Exercise instructions: In the records below, find the line that holds "The image size is (474, 450).". Restate it and every later line exactly, stopping at the end and skipping pictures.

Stored records:
************

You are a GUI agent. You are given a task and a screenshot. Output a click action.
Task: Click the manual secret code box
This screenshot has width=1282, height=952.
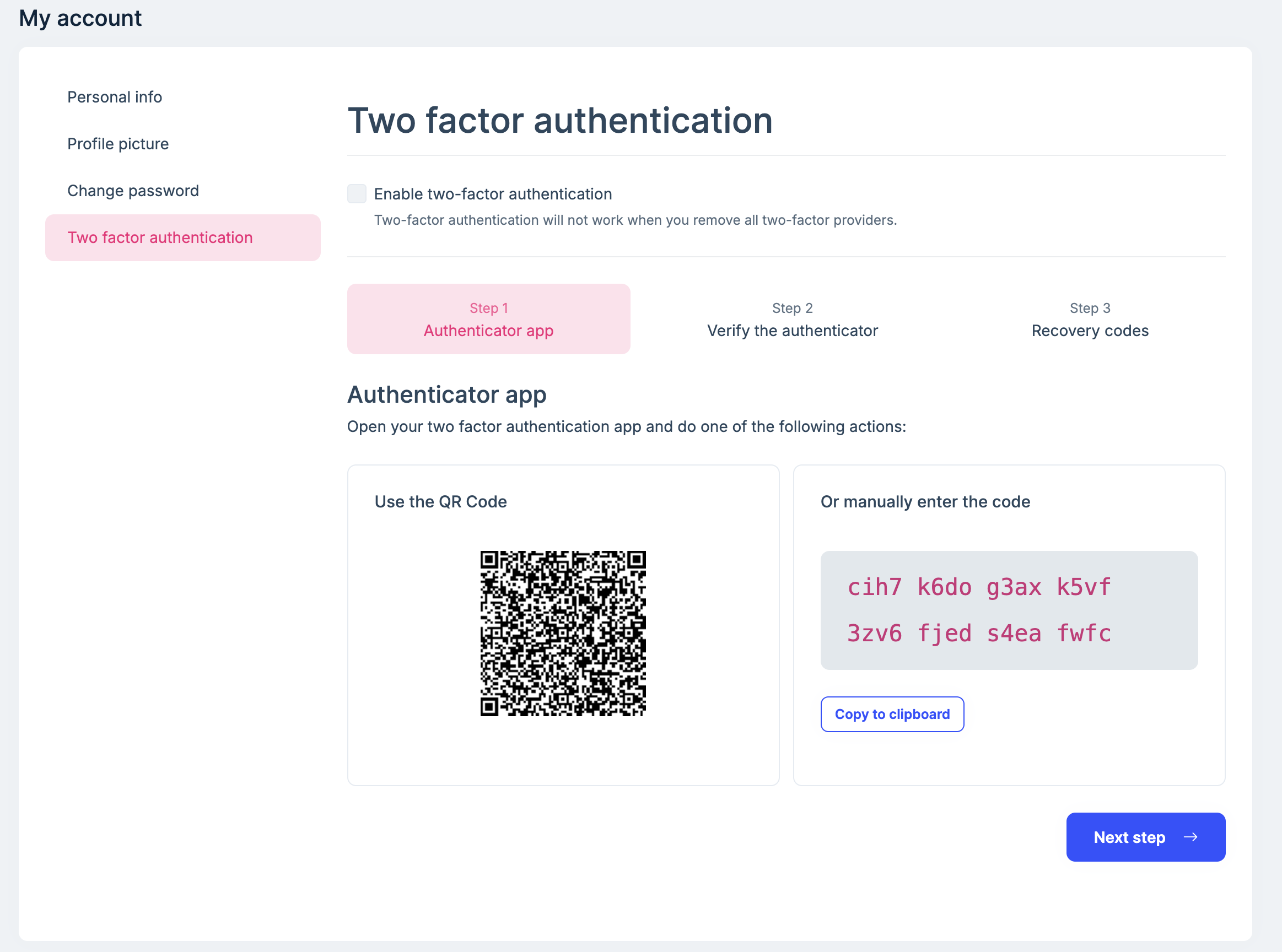[1009, 610]
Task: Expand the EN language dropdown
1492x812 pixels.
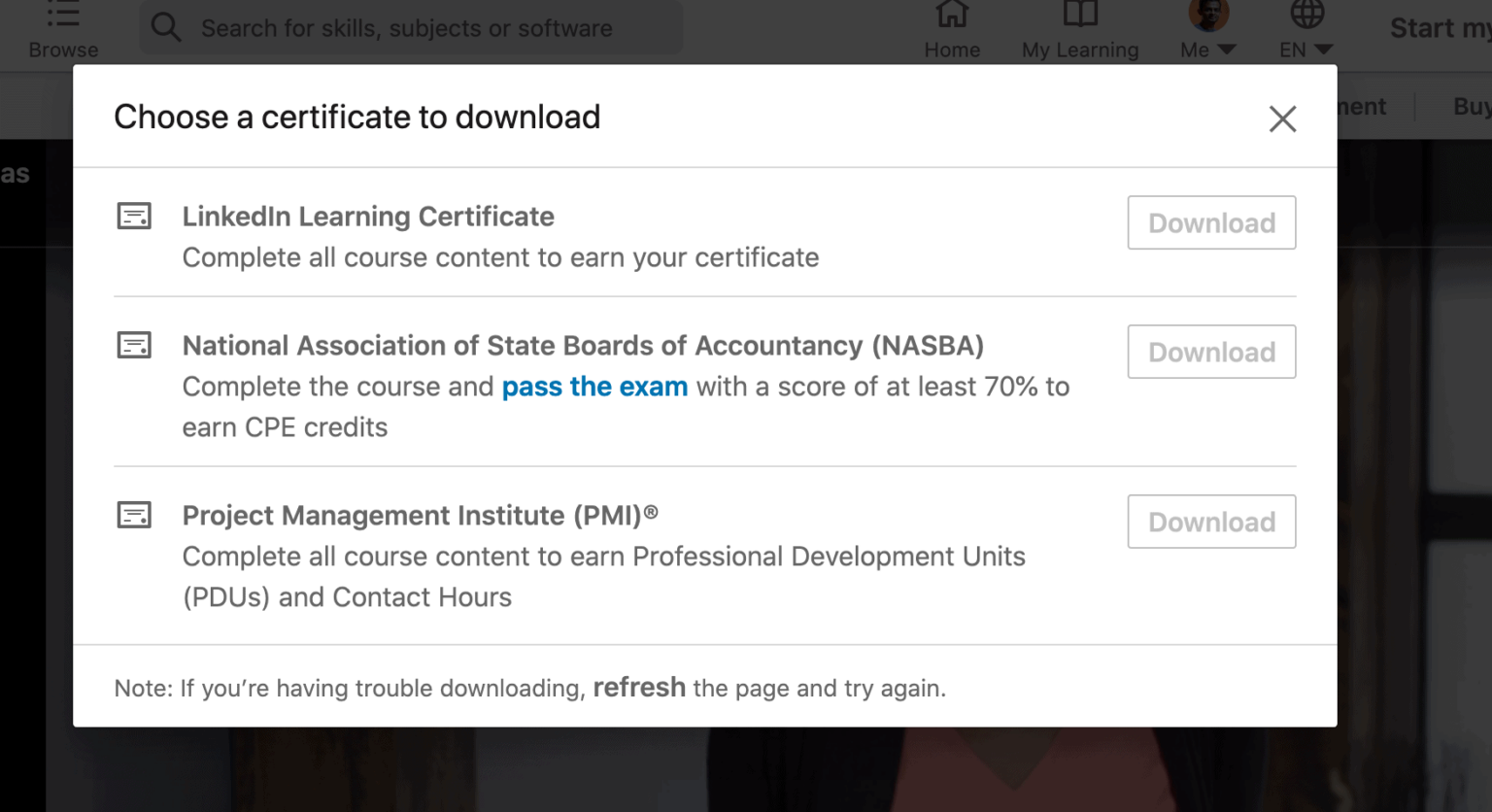Action: click(x=1306, y=34)
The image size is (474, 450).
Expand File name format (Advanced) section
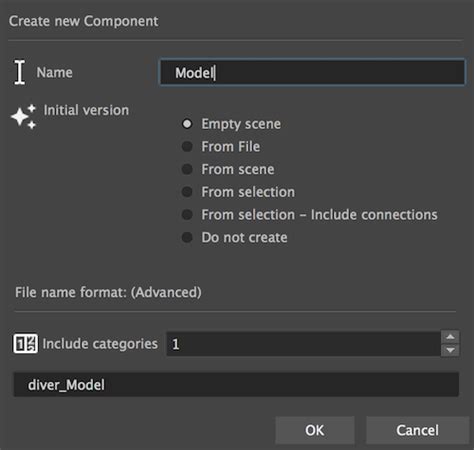point(108,292)
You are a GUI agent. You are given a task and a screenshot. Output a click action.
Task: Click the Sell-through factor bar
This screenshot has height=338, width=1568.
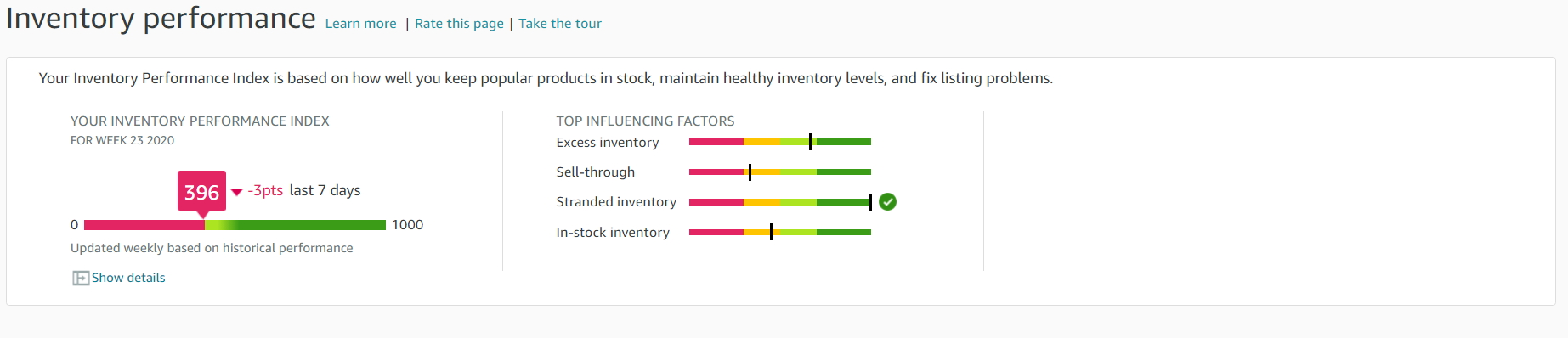[780, 172]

************

Final answer:
The image size is (474, 450).
Expand File name format (Advanced) section
point(108,292)
You are a GUI agent. You are given a task and a screenshot. Output a click action.
Task: Click the Sell-through factor bar
This screenshot has height=338, width=1568.
[780, 172]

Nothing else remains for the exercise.